Entering 2023 there appeared to be a consensus expectation for European economic development to feature a peak in inflation followed by a recession in the first half of the year then a recovery sometime toward year end. Assuming the recession remained relatively mild in nature, this offered some hope for equity markets so far plagued by the fear of over-exuberant central bank tightening.
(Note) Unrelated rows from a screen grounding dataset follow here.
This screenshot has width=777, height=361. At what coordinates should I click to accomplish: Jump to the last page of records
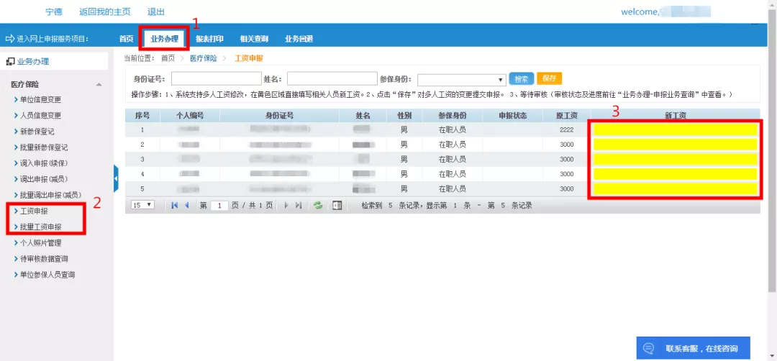point(299,205)
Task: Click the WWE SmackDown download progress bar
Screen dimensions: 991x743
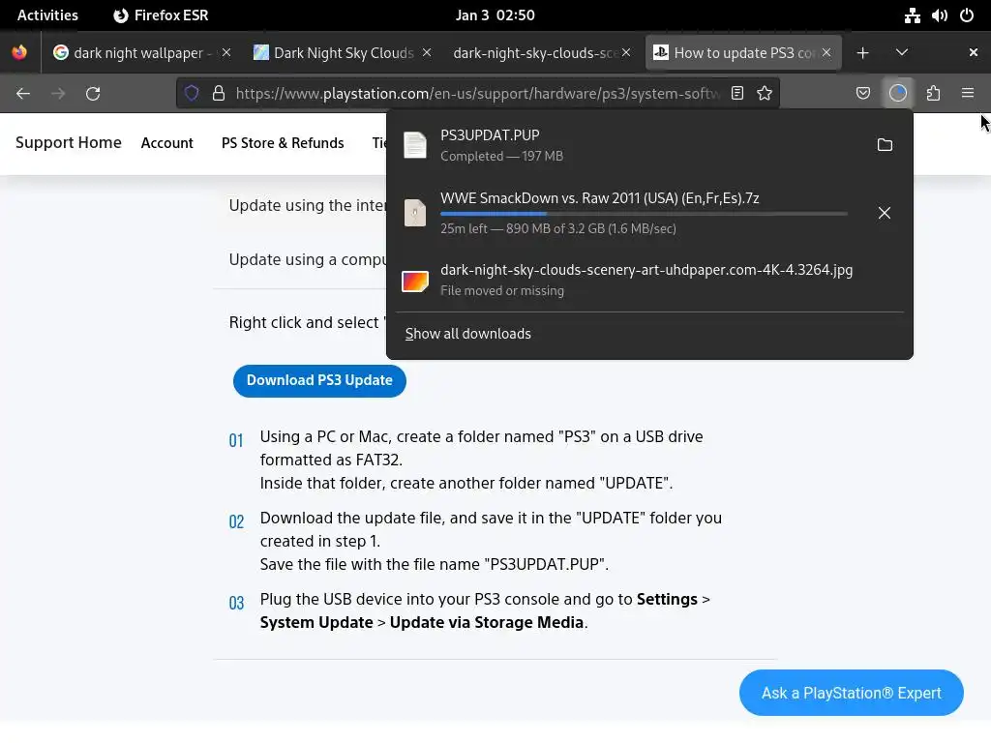Action: pyautogui.click(x=644, y=214)
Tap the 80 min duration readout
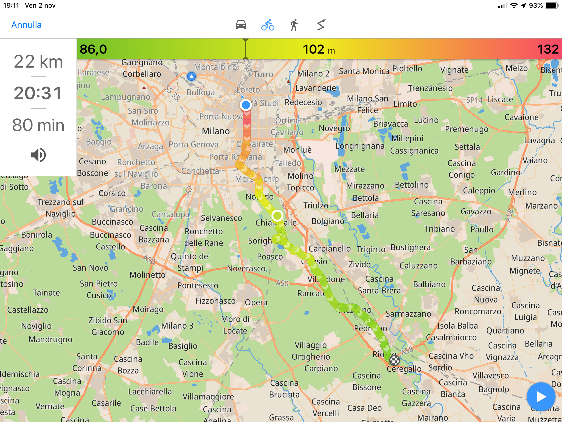Image resolution: width=562 pixels, height=422 pixels. (38, 125)
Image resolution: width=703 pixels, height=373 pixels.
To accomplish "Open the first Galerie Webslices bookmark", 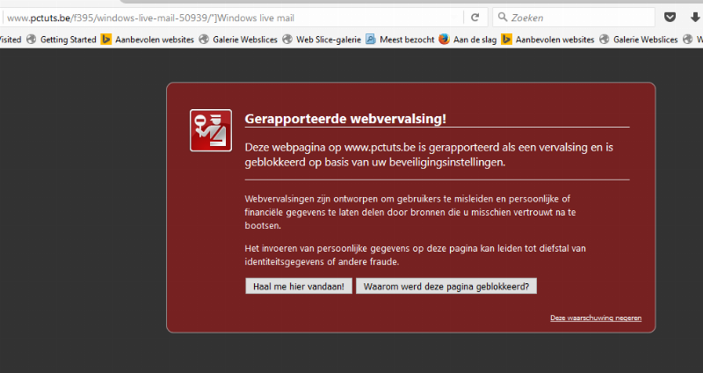I will [x=244, y=39].
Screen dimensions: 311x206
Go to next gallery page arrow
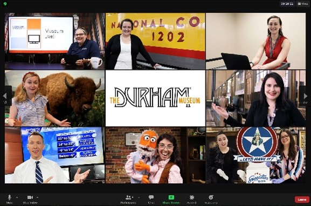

The strong rally seen in January 2023 for the equity market suggests this narrative is changing and that not only will any forthcoming recession be shallow but may even be avoided in many regions. Spurring this change in mindset was the fall in the rate of inflation for Europe’s main economies as December’s HICP numbers were published with Germany, Spain and France posting notable declines in the year-on-year change.
When digging into the detail many reasons could be found to suggest the moves might potentially be unsustainable, for example in Germany the government paid consumer’s December instalment for gas and district heating to ease the impact of previous gas price increases, but the fall was notable and a continued decline in the gas price combined with a milder than expected winter was highly encouraging. Whether central banks will be as enthused as the equity market remains to be seen as the first round of meetings will take place in early February.
Of course, we are discussing the rate of change in inflation, while meantime the absolute rate remains way above the ECB’s targeted level of 2%. Much work has been done to address this already with the ECB’s 4 rate hikes in 2022 totalling 250bps and the Fed’s 7 moves adding 425bps to US interest rates.
But for markets this appeared to matter little, with the focus purely on the graphs which suggested peak inflation had been reached. China also provided a note of optimism as the country appeared to be coping with the abandonment of the Covid zero policy from a public health perspective with the next stage a re-opening of this all important economy. The ease with which this happens and the subsequent impact on supply chains may well prove a decisive factor on the length and severity of the recession other economies may have to endure.